Soletus couldn’t imagine a female version of him would be a good thing or that he would start rambling.
“Her name is Mienerva. She’s lives in Erodon. She goes to the university there,” he said closing the book and looking up at him. “She doesn’t know what happened yet because she didn’t yell at me in her letter.”
“Okay,” Soletus wasn’t sure what to make of his talkativeness.
Mien’s pale face flushed. “I’m sorry about yesterday. It’s just easier if I don’t think about things because that happens. It isn’t that I don’t like you. I do. You’re nice. You don’t point out things like my hair and say I’m crazy. Well…you probably do now. I’m not! I don’t think I am. I just…you ever get so scared, that your heart starts beating really fast?”
“Well I feel like that, a lot, but not here. This place is quiet. Nothing’s here to hurt me,” he said, sounding like he was trying to convince himself of that fact.
“Well there isn’t anyone here that would hurt you,” assured Soletus. “Grace’s Hope is kind of a sanctuary. People come here for refuge and we don’t tolerate those who bring trouble with them. Besides that, members of the Brotherhood protect and outside influences don’t have much power here. There’s nothing to be afraid of.”
“Brother Hickory says the same,” returned Mien.
“Then you shouldn’t get so nervous about talking to me.”
Mien looked down ashamed. “I wasn’t always like this. Things changed, and I became different.”
“Well what exactly changed,” Soletus asked.
The book in Mien’s hands started shaking.
Soletus stated to stand. “Should I get, Hickory?”
“No,” cried Mien alarmed. “It’s alright, this is good. Talking I mean, I think.”
Mien loosened his grip on the book he had and placed it beside him. He leaned against the tree. “You know my father had blue eyes like yours, not as bright though.”
He became quiet after that and left that thought unfinished. Soletus didn’t know how to reply. He did catch something. The boy said “had” meaning his father was dead. Instead, of fishing for details, Soletus looked beside the boy at the book and read the title.
“Wrenhold’s Comprehensive Guide to Alchemic Compounds, sounds like a great bed time story.”
Mien’s green eyes lit up. “It’s the best guide out there for alchemy. My sister must have done something magnificent for her to get a copy for me.”

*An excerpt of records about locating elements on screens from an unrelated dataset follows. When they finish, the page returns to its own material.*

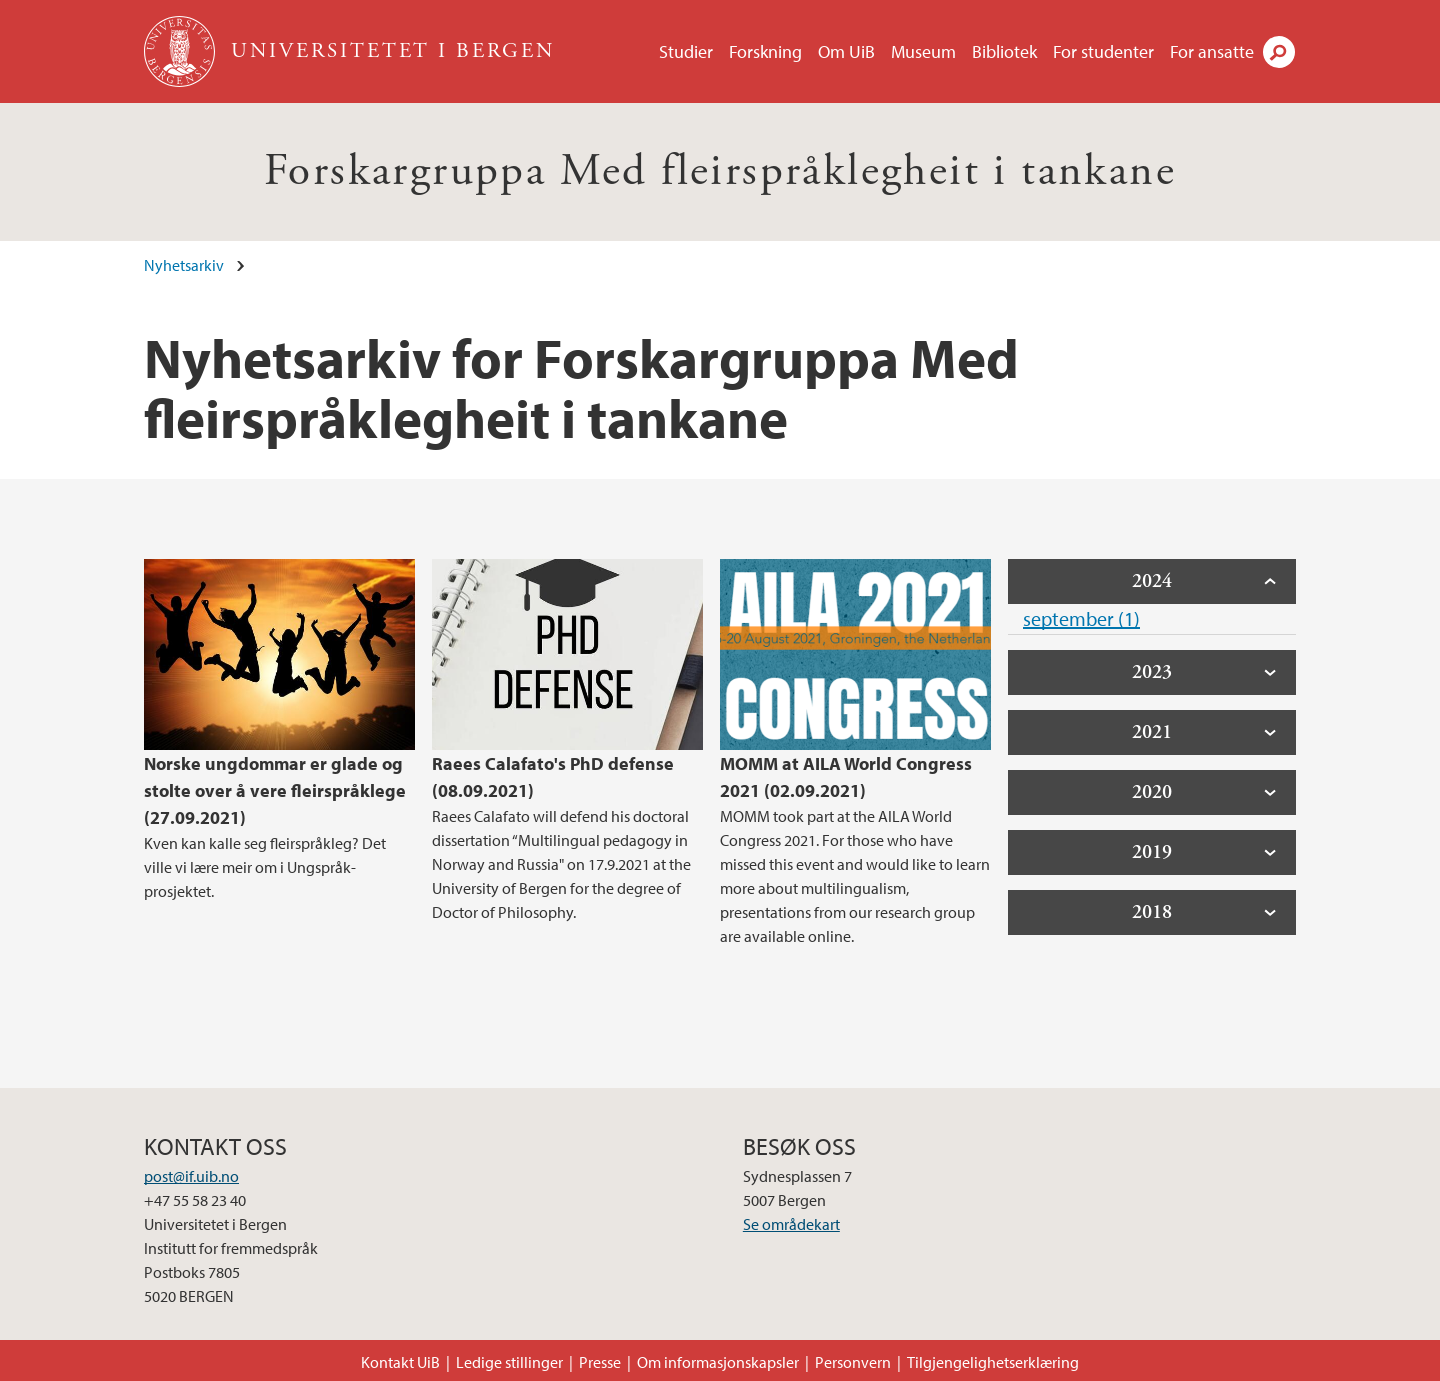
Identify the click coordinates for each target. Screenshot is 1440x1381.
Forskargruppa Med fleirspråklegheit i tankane (720, 171)
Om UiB (846, 51)
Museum (923, 51)
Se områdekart (791, 1224)
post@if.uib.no (191, 1176)
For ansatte (1212, 51)
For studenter (1103, 51)
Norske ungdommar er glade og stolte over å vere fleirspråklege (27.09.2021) (275, 790)
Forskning (765, 51)
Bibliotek (1004, 51)
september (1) (1081, 618)
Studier (686, 51)
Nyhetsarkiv (184, 265)
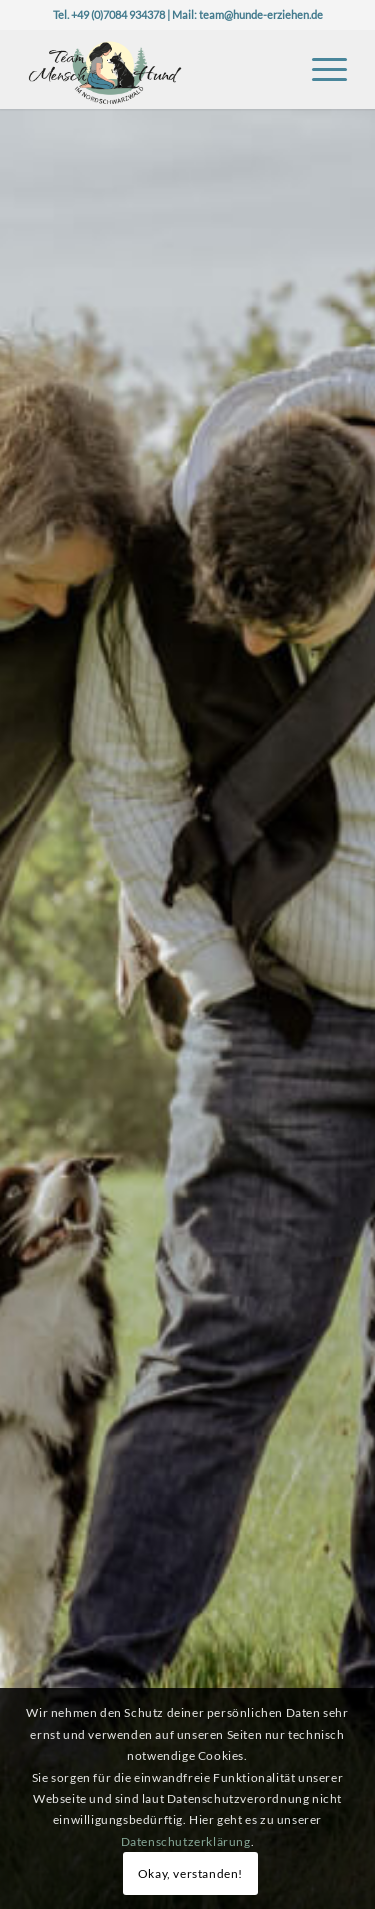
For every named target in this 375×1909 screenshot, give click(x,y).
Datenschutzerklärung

“So you understand this,” said Soletus amazed as he flipped through the book. It was nothing more than a jumble of words, numbers, diagrams, and descriptions that might as well been in another language.

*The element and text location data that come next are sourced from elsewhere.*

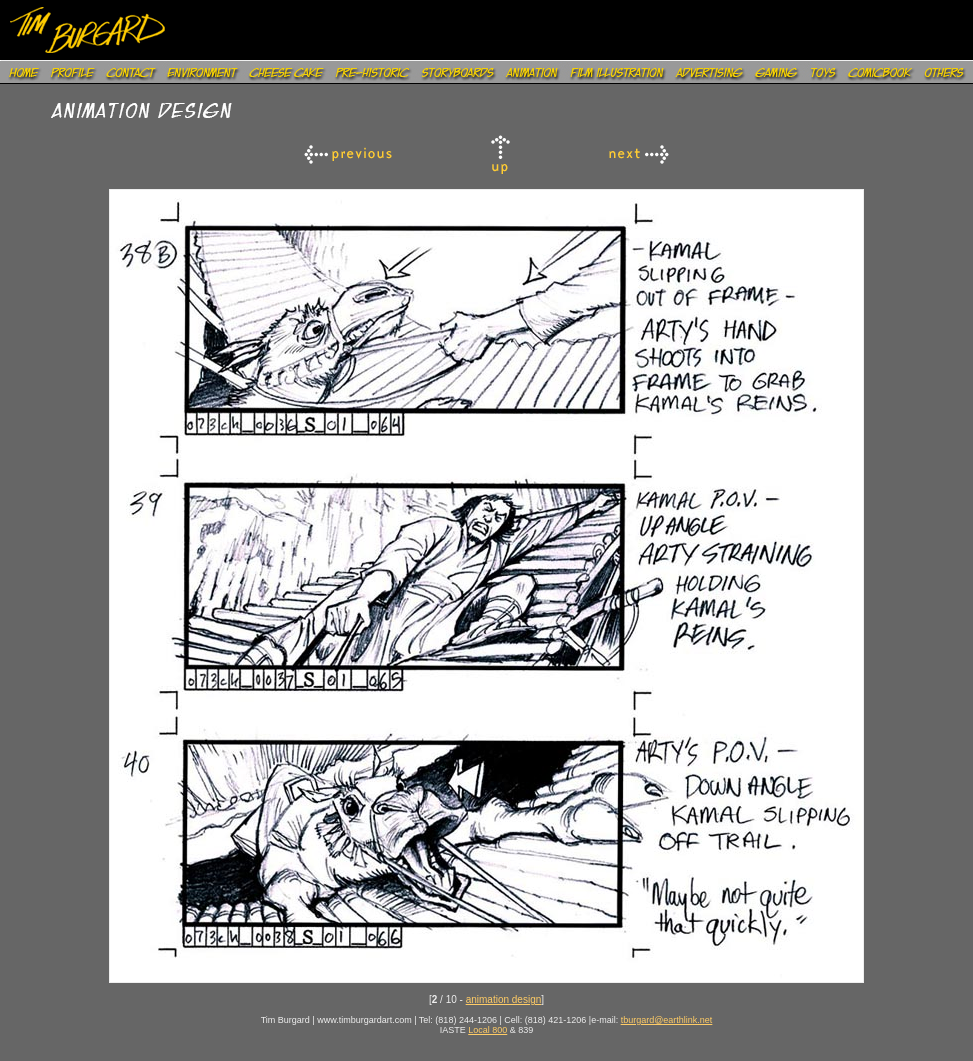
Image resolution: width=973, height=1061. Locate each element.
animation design (504, 999)
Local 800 (487, 1030)
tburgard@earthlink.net (667, 1020)
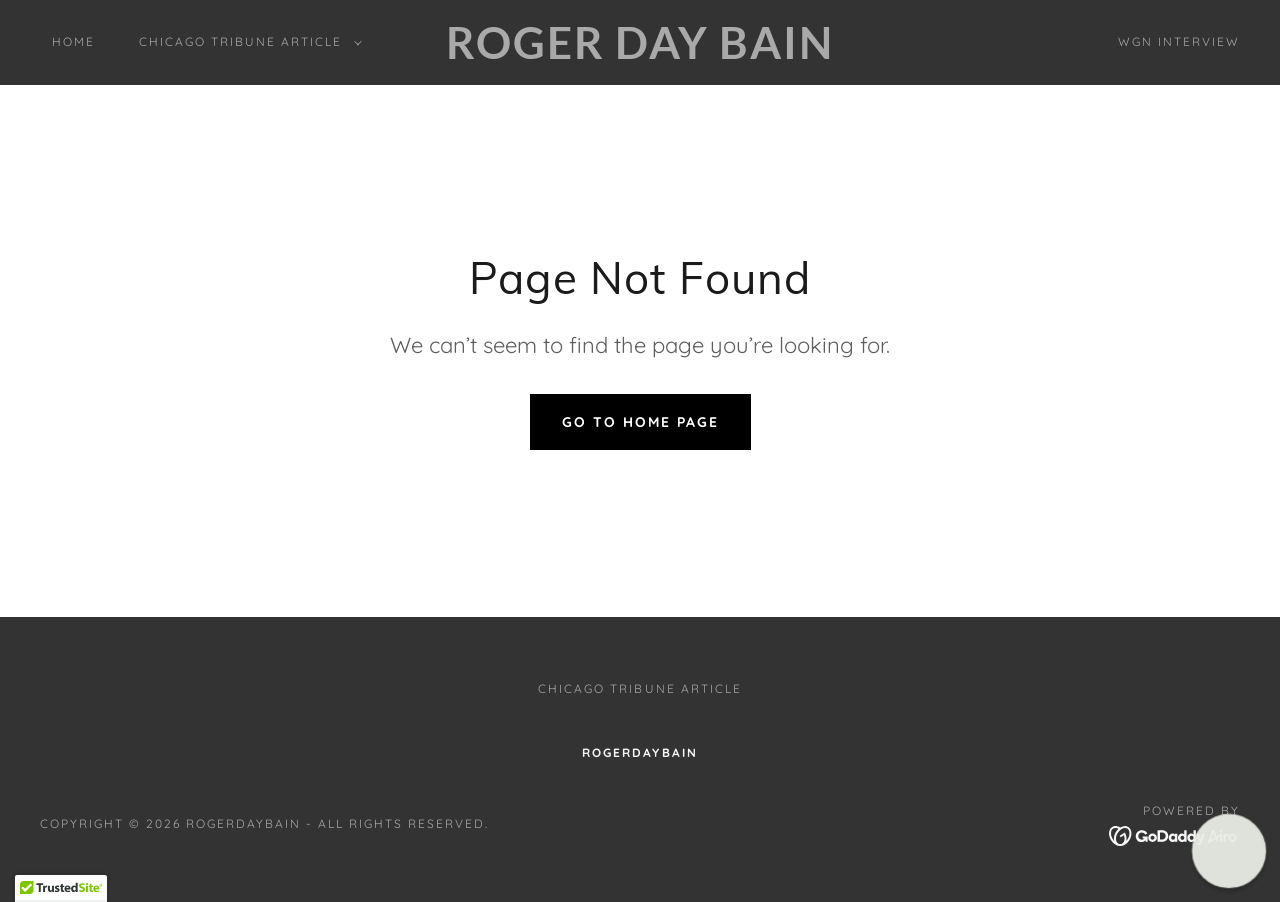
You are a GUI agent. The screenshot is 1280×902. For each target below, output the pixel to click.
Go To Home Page (640, 422)
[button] (246, 42)
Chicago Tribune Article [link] (639, 688)
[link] (640, 53)
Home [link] (73, 41)
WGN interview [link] (1179, 41)
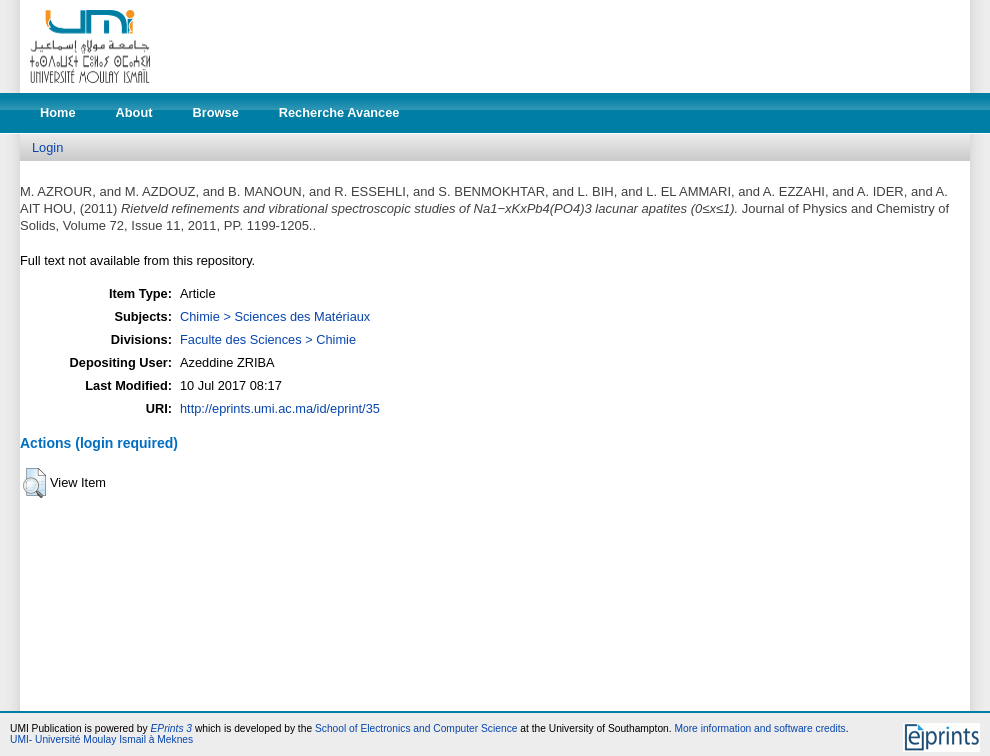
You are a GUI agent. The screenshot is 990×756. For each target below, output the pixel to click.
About (134, 112)
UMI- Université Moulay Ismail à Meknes (101, 739)
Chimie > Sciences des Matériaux (275, 316)
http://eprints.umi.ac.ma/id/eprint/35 (280, 408)
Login (47, 147)
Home (58, 112)
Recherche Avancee (339, 112)
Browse (216, 112)
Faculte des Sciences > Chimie (268, 339)
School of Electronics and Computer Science (416, 728)
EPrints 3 (172, 728)
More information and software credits (759, 728)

“This is simple stuff. Alchemy is nothing more than what a wisewoman would use to cure people. Alchemist however doesn’t just use those compounds to cure people.”
It was a crazy man’s trade as well. From what Soletus understood, alchemist did dangerous things to get what they wanted, even dying for their work. Their fellow alchemists might see such a thing as a success.

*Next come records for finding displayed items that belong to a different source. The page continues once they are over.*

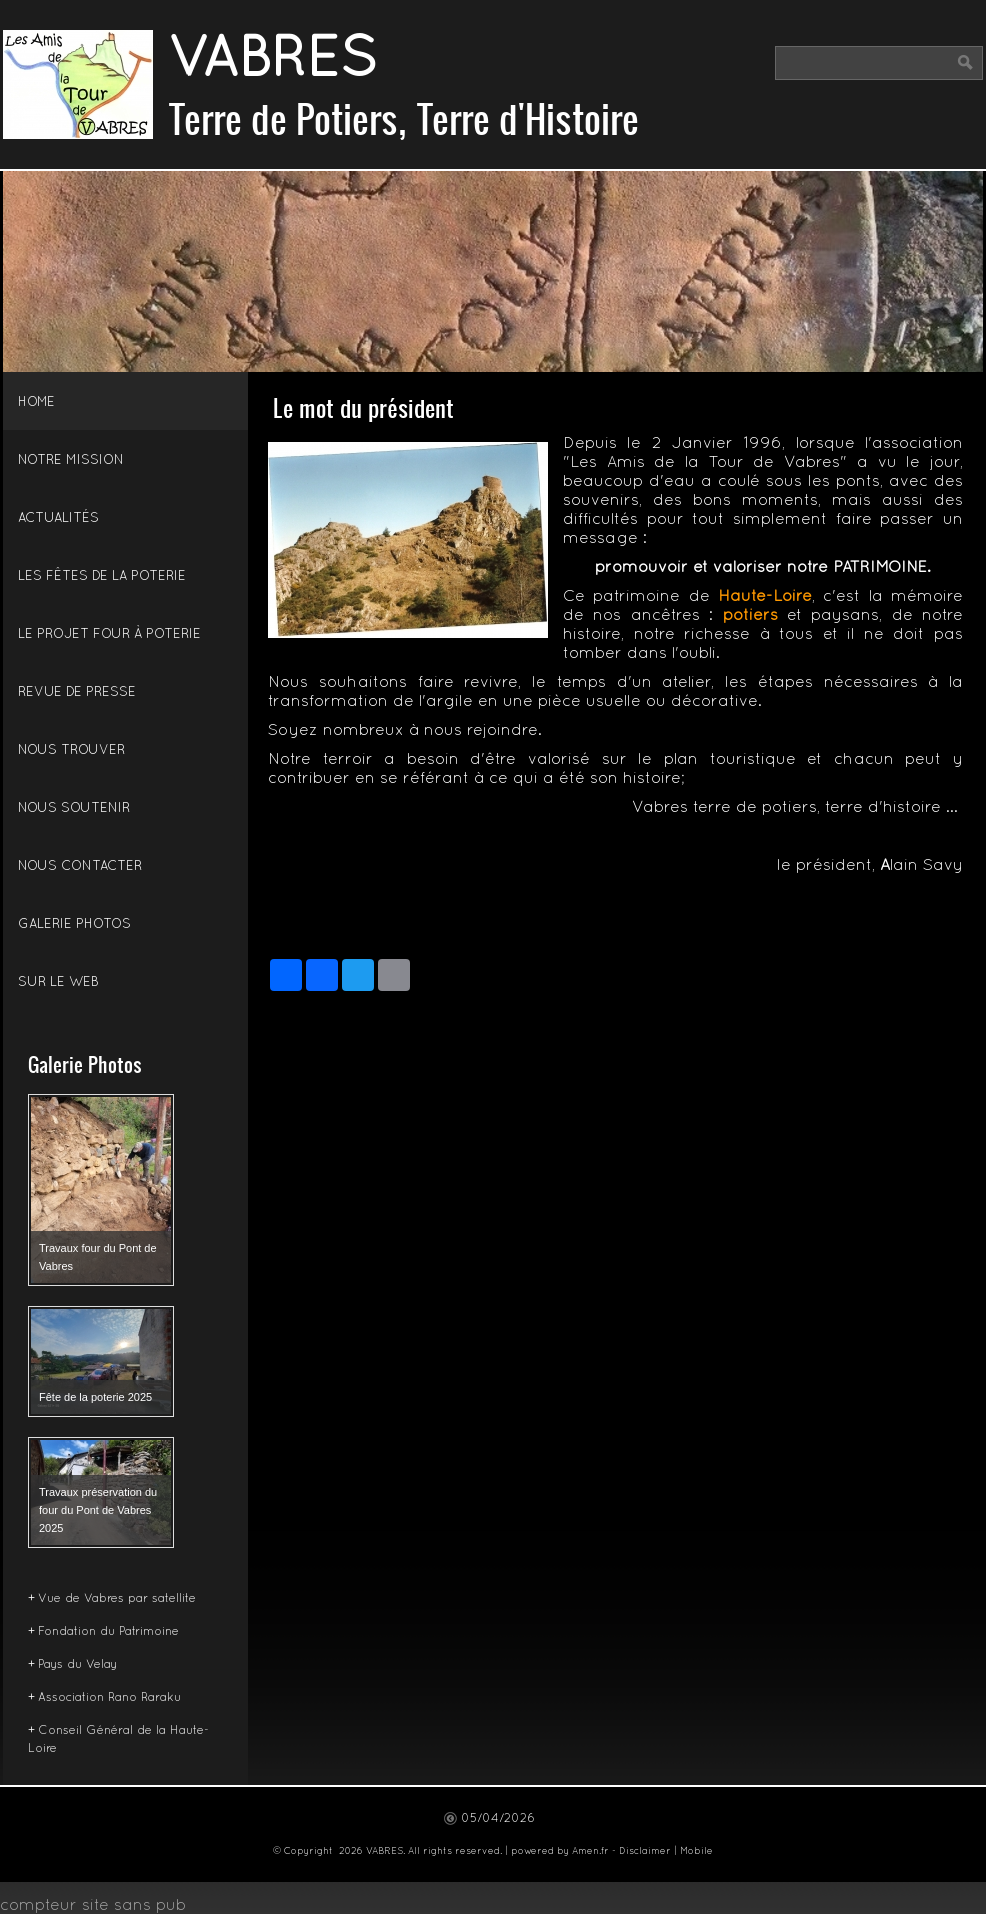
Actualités (58, 519)
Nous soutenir (74, 809)
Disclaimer (645, 1851)
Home (36, 403)
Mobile (696, 1851)
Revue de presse (77, 693)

“So what do you want to do today,” asked Soletus.
“Rest,” answered Mien as he closed his eyes.
“I take it you didn’t get much being at home?”
The boy’s eyes cracked open. He didn’t deny anything this time. “No, I didn’t.”
“Surely your mother didn’t like it.”
“She didn’t have a choice. She did what could without making it worse. I probably made it worse for her.”
“Everyone has a choice,” returned Soletus.
Mien shook his head. “You don’t understand because you don’t know.”
“You can tell me,” prompted Soletus.
The boy regarded him wary.
“Or we can save it for another day.”
Mien regarded him with a gracious look in thanks. He then asked in a meek voice. “Can I call you, friend? I didn’t have many before. Most thought me strange.”
“Sure,” said Soletus a little too slow and Mien caught his tone to his surprise.
“Why you say it like that?”
Mien then gave him a look. “I’m not stupid. I know what I must act like to you.”
Soletus was speechless. He didn’t want to deny it to be polite, but at the same time, the boy showed awareness. He was sure a crazy person wasn’t very aware or their awareness came and left. Maybe the boy wasn’t cracked as Brother Hickory said.
“You’re different,” he said not refuting that. “I’m not use to different, but I can handle it.”
“That’s why I like you,” announced Mien, but didn’t explain himself. He became silent again and Soletus didn’t prompt him again. He figured that Mien had spoken enough for that day.